By Vaughan Roderick
BBC Welsh Affairs editor
Within minutes of Peter Hain's resignation the speculation began over who might succeed him and whether he might prove to be the last ever Secretary Of State for Wales.
Options for Welsh Secretary, but who will Gordon Brown choose?
The role of the Welsh Secretary has diminished considerably since the establishment of the Assembly and it has become effectively a part-time job.
It's been argued that a new cabinet post should be created combining the roles of the Welsh, Scottish and Northern Ireland Secretaries but it seems unlikely Gordon Brown will take such a radical step in a forced re-shuffle.
If the Prime Minister takes the usual route of selecting the Welsh Secretary from the ranks of existing ministers he will have to choose between Justice Minister David Hanson and Foreign Office Minister Kim Howells.
Dr Howells' outspoken opposition to the Labour/Plaid Cymru coalition in Wales could make for a rocky relationship with Cardiff Bay and it is possible that he himself wouldn't want the post.
Mr Hanson is a better bet and combining the Welsh Secretary and Northern Ireland Secretary's duties would provide a good fit for the Delyn MP who was previously a Northern Ireland minister.
Mr Brown could recall Torfaen MP Paul Murphy to ministerial office as a stop-gap measure until the next major re-shuffle.

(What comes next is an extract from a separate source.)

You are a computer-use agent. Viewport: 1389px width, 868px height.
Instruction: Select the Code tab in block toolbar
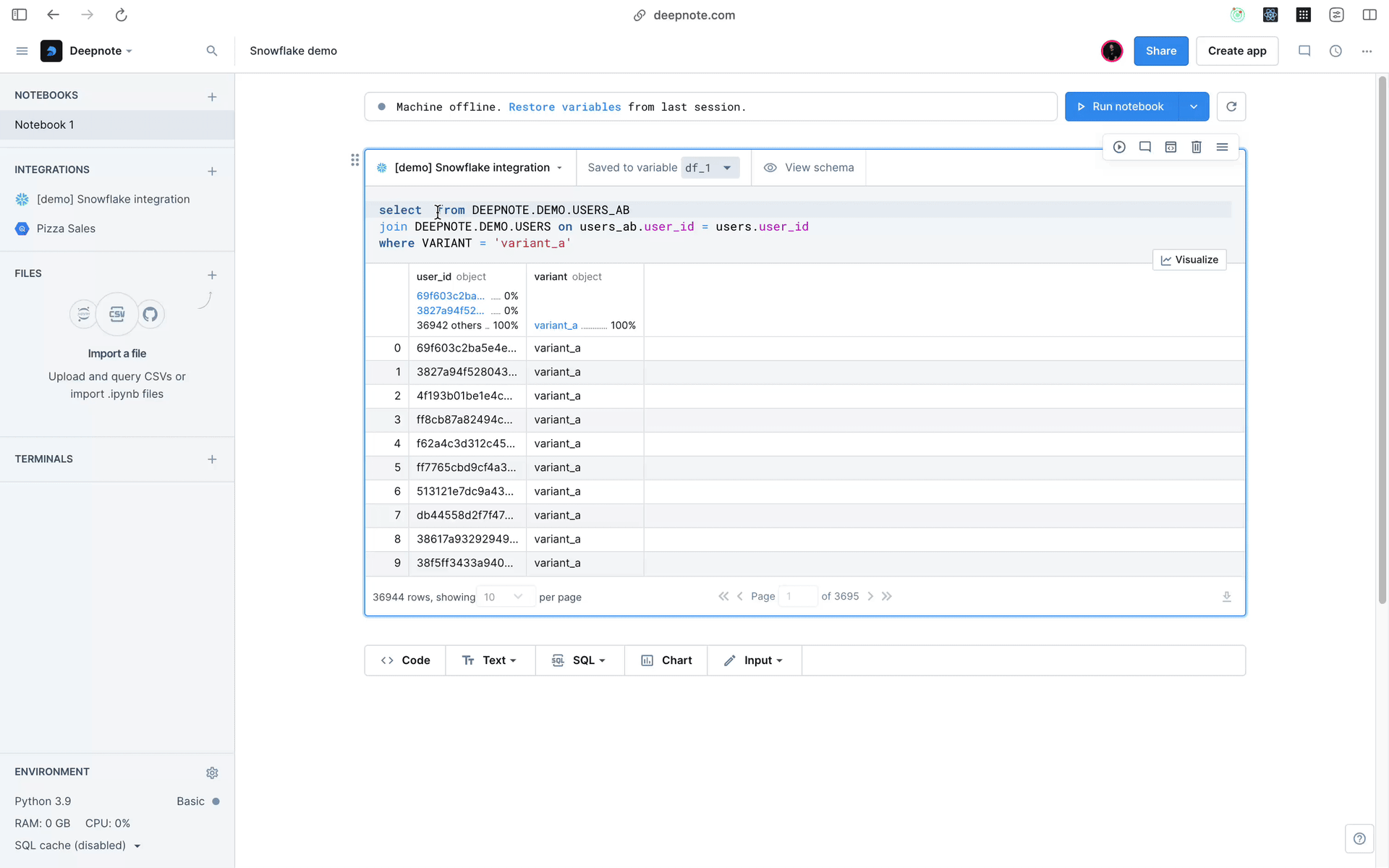[x=406, y=659]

If the Prime Minister took the unusual step of promoting a more junior minister to the cabinet the obvious candidate would be the schools minister Kevin Brennan.
While Rhodri Morgan would be delighted to see his former researcher and advisor in the role Mr Brennan himself has told the BBC that he regards such a move as unlikely.
It is unlikely the appointment will be made without the new Welsh Secretary having responsibility in another area.
The final option for the Prime Minister would be to hand responsibility for the Wales Office to a minister outside the cabinet possible Mr Brennan or current Wales Office minister Huw Irranca Davies.
But that would certain to be met with accusations from the opposition that Wales was being downgraded and had lost its voice at the Cabinet table.